I've always been a feminist and involved in women's rights but at that time no one was really talking about this except some corners of the feminist internet - back then it was a haven of radicalism! I wonder if anyone here remembers websites like AROOO and Femonade/FCM, the radfem hub and so on. I remember a number of discussions about the word "cis" and the idea of "cis privilege". It's strange to see the critique that we developed and fought out then becoming mainstream GC feminism now. It just became increasingly clear that this was all very wrong, but at the time, it really did seem to be mostly on the internet - there was no legislation or public discussion. Just a bunch of women talking it out, and fighting online with men and TRAs who honestly seemed pretty unhinged. Gradually I started hearing more and more stories about what was happening to women's groups, lesbian groups, refuges etc. Then they shut down Michfest, and that was probably the moment when I realised TRAs were having a huge effect in the real world and these feminist conversations we'd been having were going to be seen as transphobia!!1!!!111!!!

Fast forward a few years and the entitlement of TRAs seems to have escalated beyond most of our imaginations, and a lot of feminists seem to have joined in the misogyny. That is the worst thing in all this, for me. Well, apart from losing our hard-won rights. But seeing women celebrating and pushing for the removal of our rights and freedoms is sickening. Now I take part in whatever activism I can, go to meetings, and talk to women constantly about what's going on.

Thanks for all you do, Glinner, and thank you for amplifying the voices of brave, wonderful women Flowers

DancelikeEmmaGoldman · 26/02/2019 18:47

Many years ago I read a quote from the travel writer Jan Morris. It was about how, when Ms Morris couldn’t get airport staff to attend to her as a woman, she’d revert to her male voice, which got their attention.

Nothing like having your cake and eating it too.

MutantDisco · 26/02/2019 18:48

Evening @Glinner and you lovely lot Wine

Just had to tell you what my 6 year old DS1 said when I asked him what the difference was between boys and girls:

'They aren't different, except that boys have willies and girls have vaginas. That is how a doctor can tell the difference.'

He's so wise Grin

TheCuriousMonkey · 26/02/2019 18:54

Almost exactly a year ago I googled something about Brendan Cox just as his, err, misdemeanours were hitting the media. Google took me to a thread about Mr Cox here.

Wow, I thought, I didn't realise there was a feminist section in Mumsnet. I had only ever looked at threads about schooling and special needs.

I've always been a feminist but had got a bit distracted (kids, work etc) and hadn't picked up on the trans thing until reading the threads on here.

Then I was officially radicalised...

I'm a lawyer and was (am) infuriated by the misrepresentation of the law by trans activists.

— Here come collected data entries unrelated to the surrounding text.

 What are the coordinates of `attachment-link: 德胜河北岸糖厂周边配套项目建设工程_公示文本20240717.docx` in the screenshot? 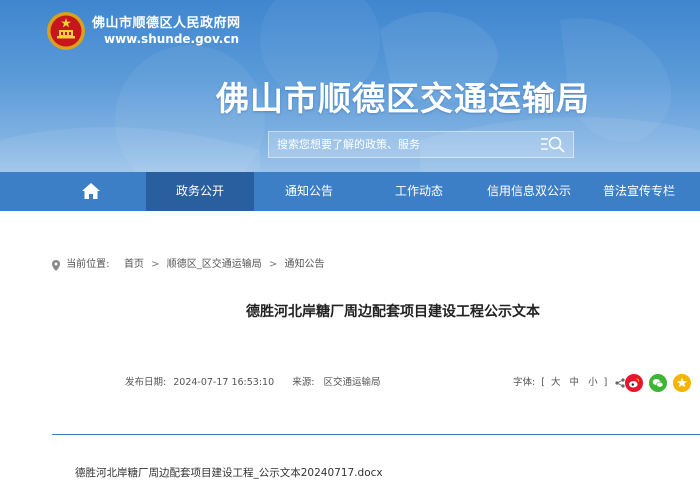 It's located at (229, 472).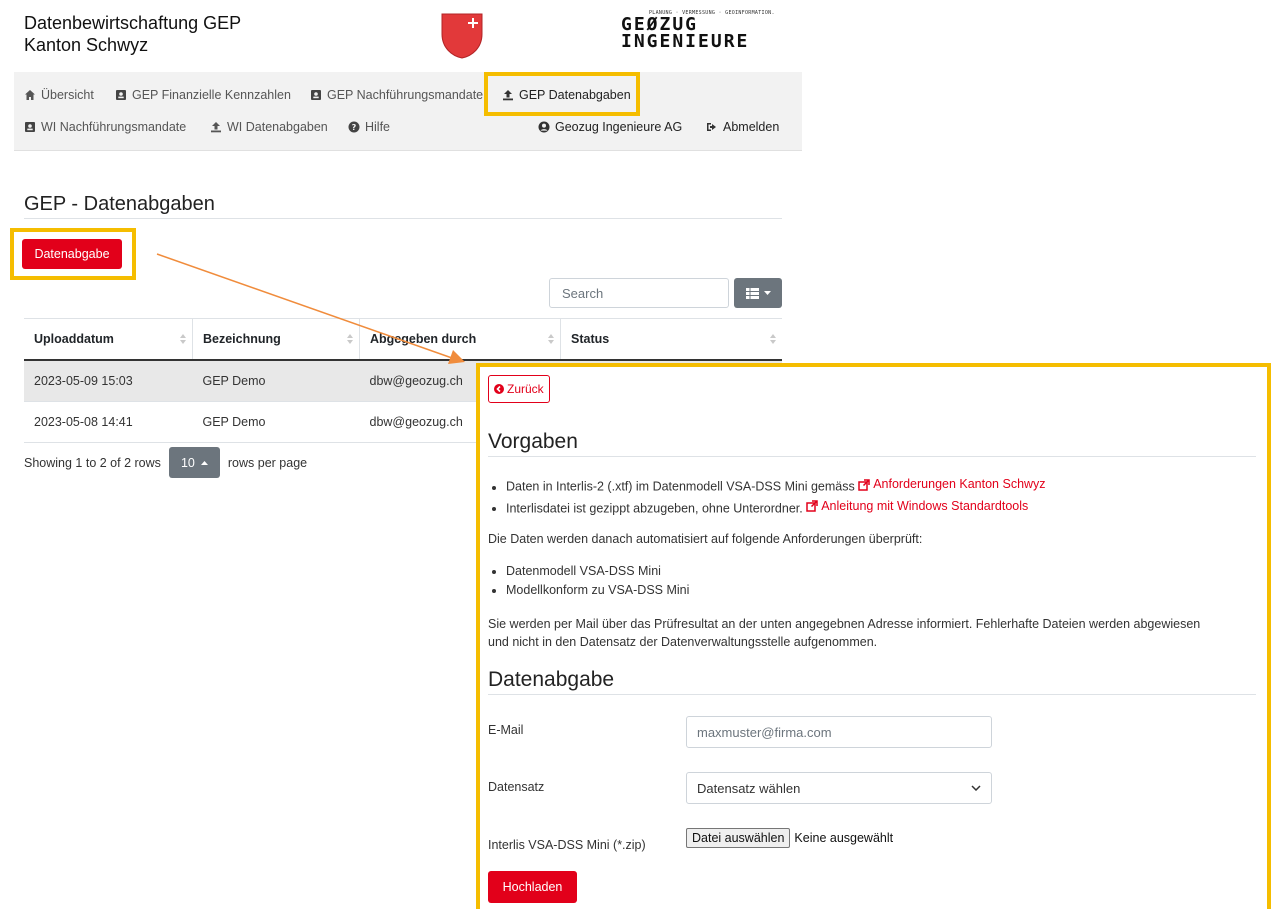 The image size is (1271, 909). Describe the element at coordinates (839, 788) in the screenshot. I see `dataset-select: Datensatz wählen` at that location.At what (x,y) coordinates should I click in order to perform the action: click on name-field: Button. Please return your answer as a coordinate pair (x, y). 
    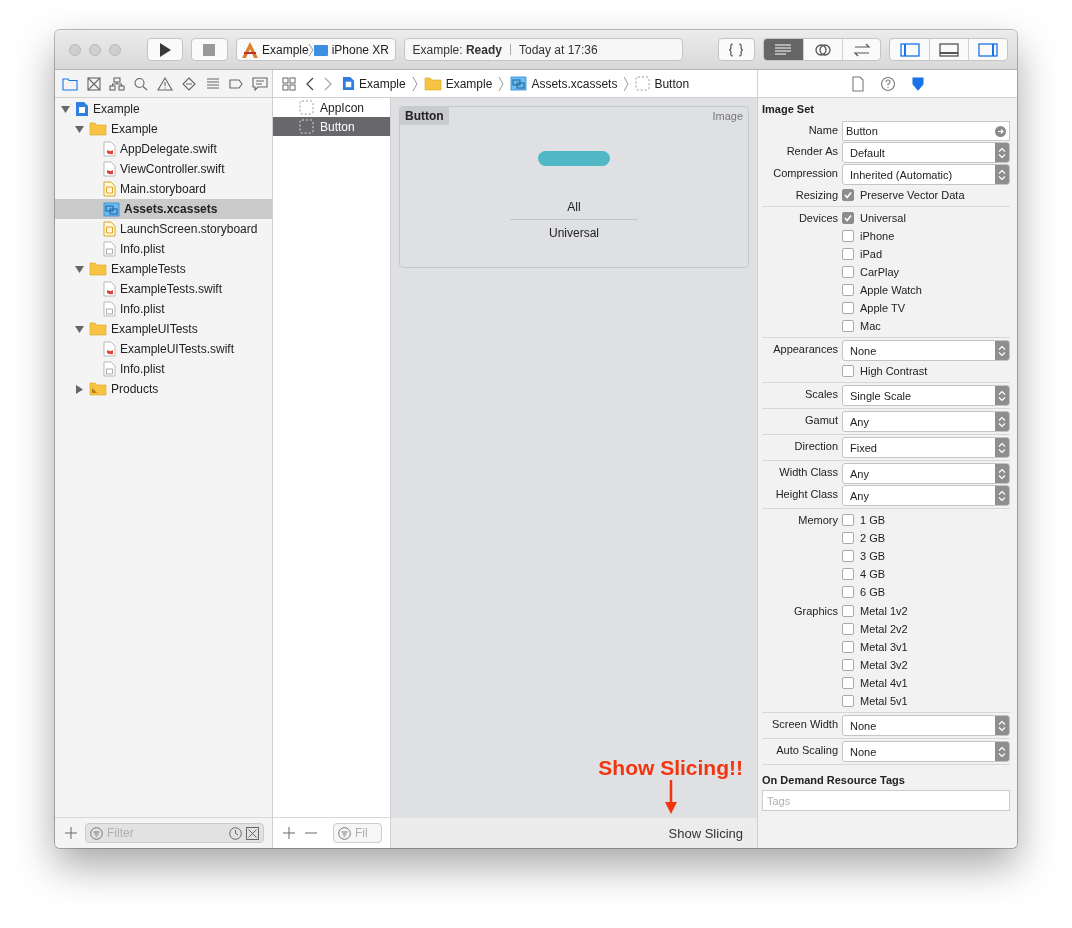
    Looking at the image, I should click on (926, 131).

WizbetisaNizbet · 26/02/2019 18:56

I listened to Ann Ruxlyo talk about the troubles she had with a certain ‘woman’s’ officer and the abuse she got. I went away and looked into what she said and was completely horrified by what I found out.

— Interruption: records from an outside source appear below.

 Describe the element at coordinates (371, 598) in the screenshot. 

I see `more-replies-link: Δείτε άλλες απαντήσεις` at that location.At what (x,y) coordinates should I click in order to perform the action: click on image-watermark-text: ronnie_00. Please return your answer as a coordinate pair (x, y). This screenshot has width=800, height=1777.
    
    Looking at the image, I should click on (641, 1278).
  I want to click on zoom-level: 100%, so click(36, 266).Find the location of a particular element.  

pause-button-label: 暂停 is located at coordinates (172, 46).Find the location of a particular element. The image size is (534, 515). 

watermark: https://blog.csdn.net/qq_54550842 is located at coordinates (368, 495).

I watched as women were doxxed and threatened. I left the Labour Party because of that and the abuse those who don’t subscribe to the ideology.

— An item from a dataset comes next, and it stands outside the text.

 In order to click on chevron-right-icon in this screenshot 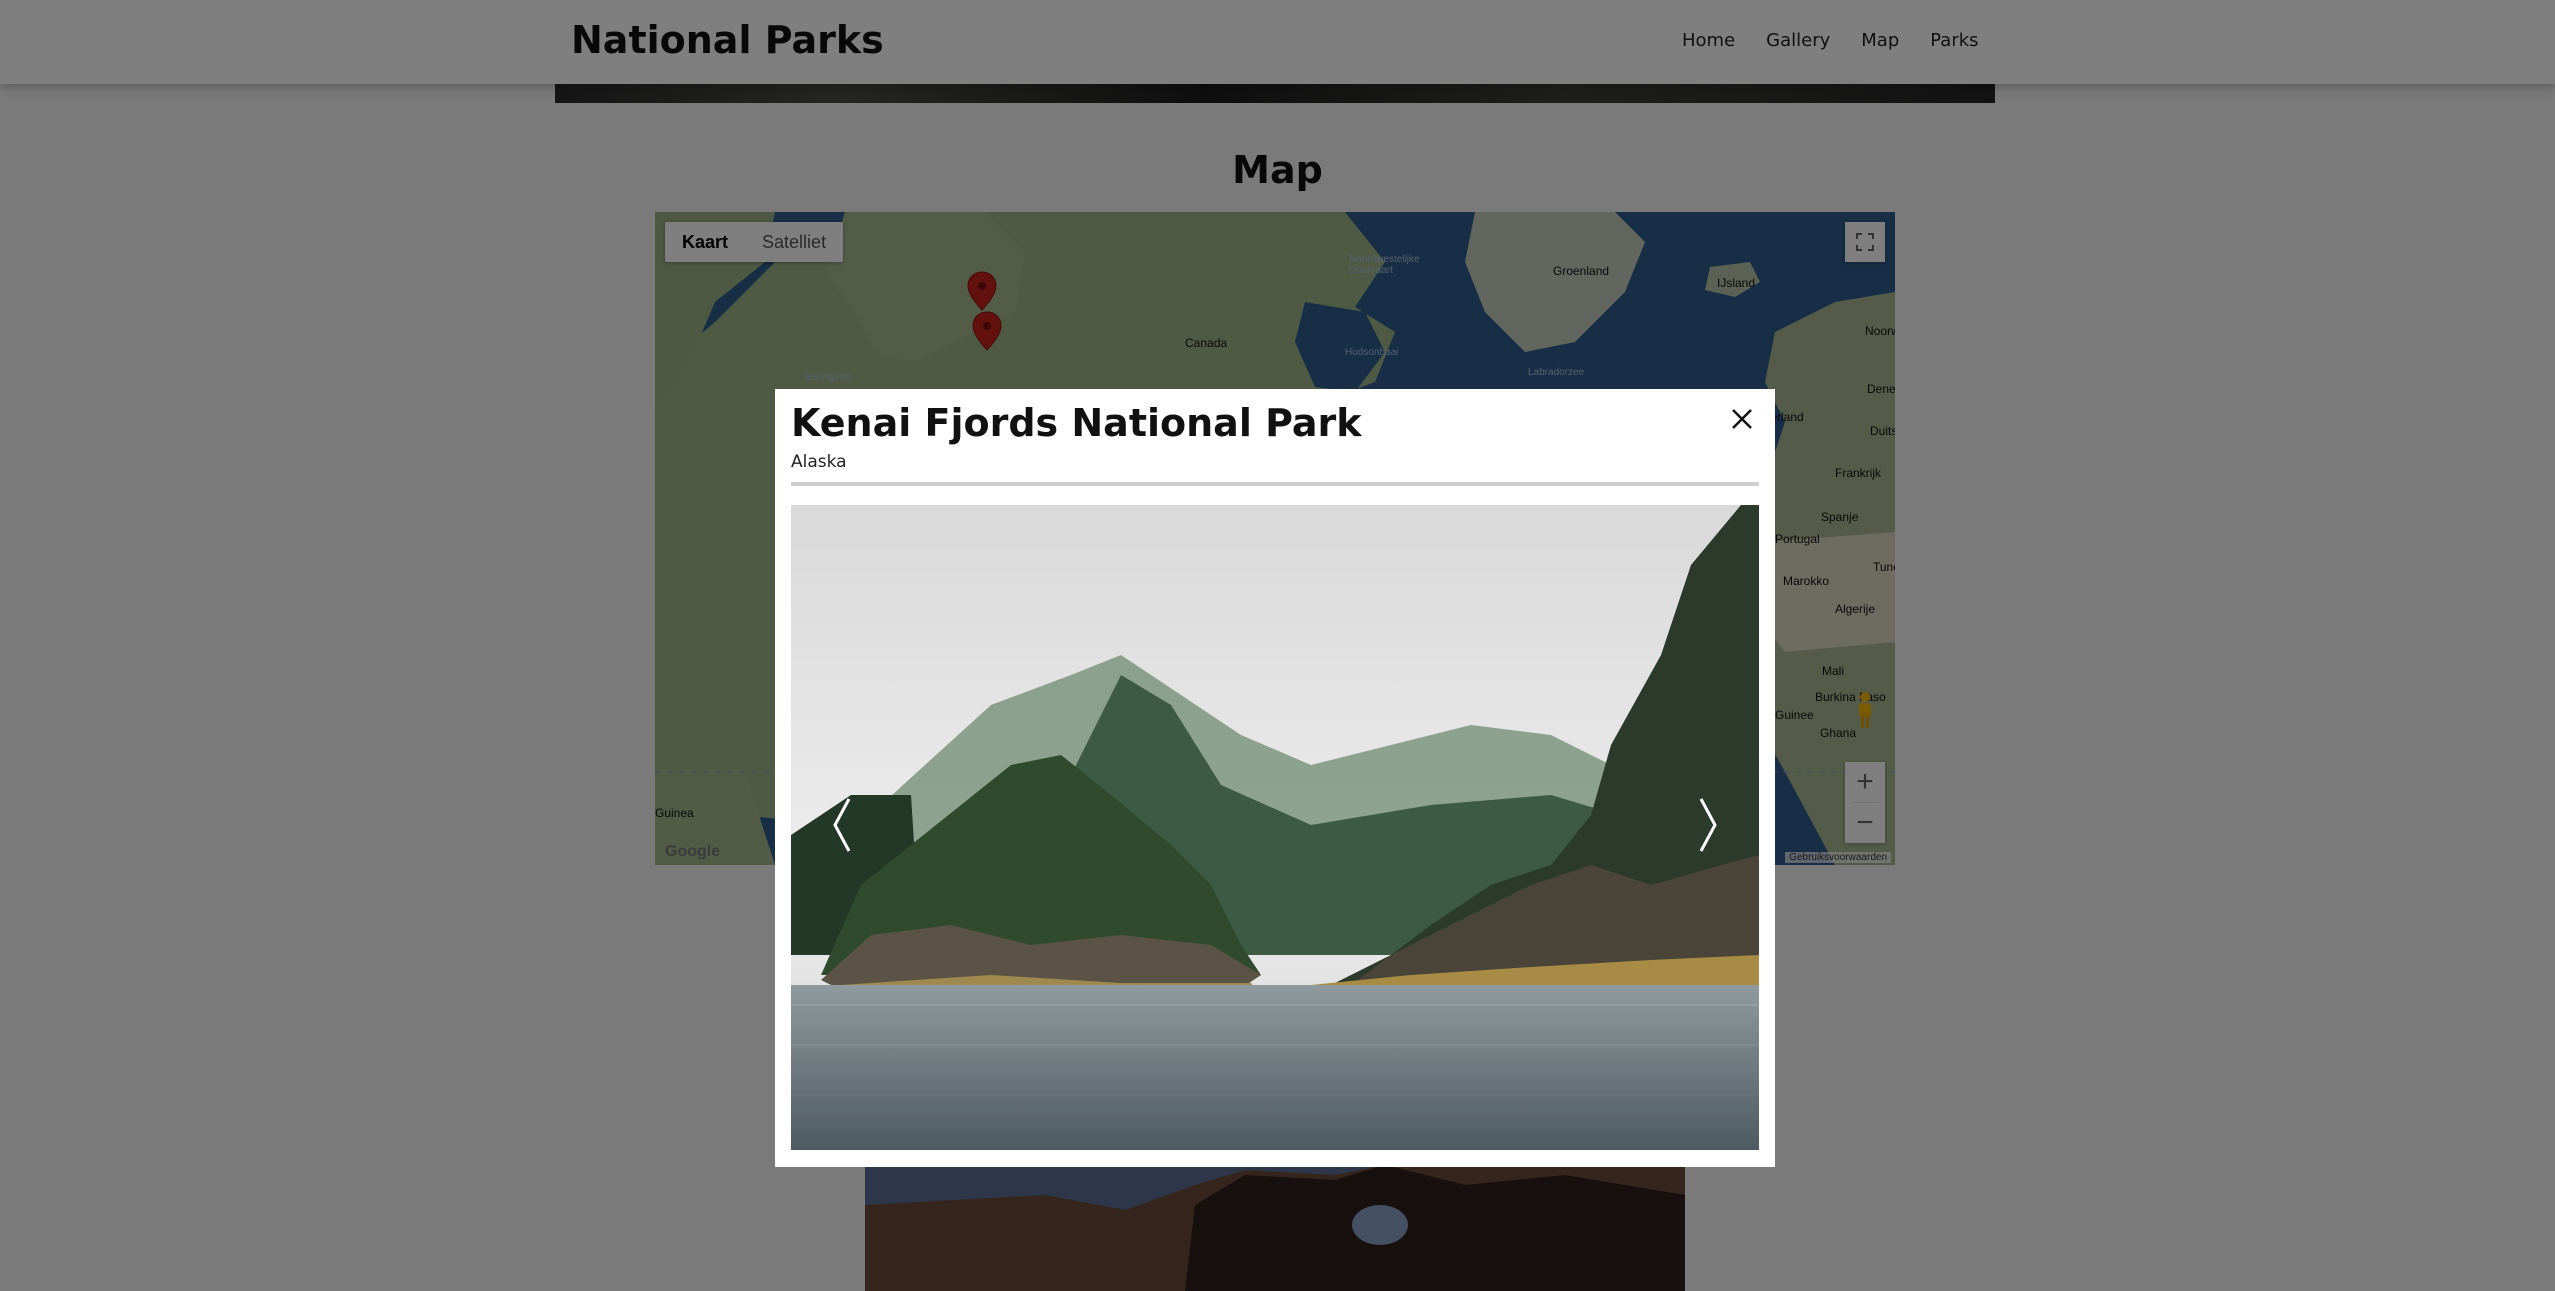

I used to use pronouns but refuse to now. I find Twitter completely insidious, bullying, nasty place. Have lost respect for a huge amount of virtual signalling numpties. Have had huge rows with my husband who doesn’t get it.

I also find it disturbing that Mumsnet won’t allow women to state the truth. That we are forced to
lie. That I can’t say what I really think because I might get the sack.

I support trans people - but I think the trans ideology being pushed is a massive exercise is enforcing stereotypes. You cannot think you are women just to become one.

There is hope on the horizon. I overheard a convo today and everyone was openly against the narrative being pushed. People on the street don’t believe it for one second.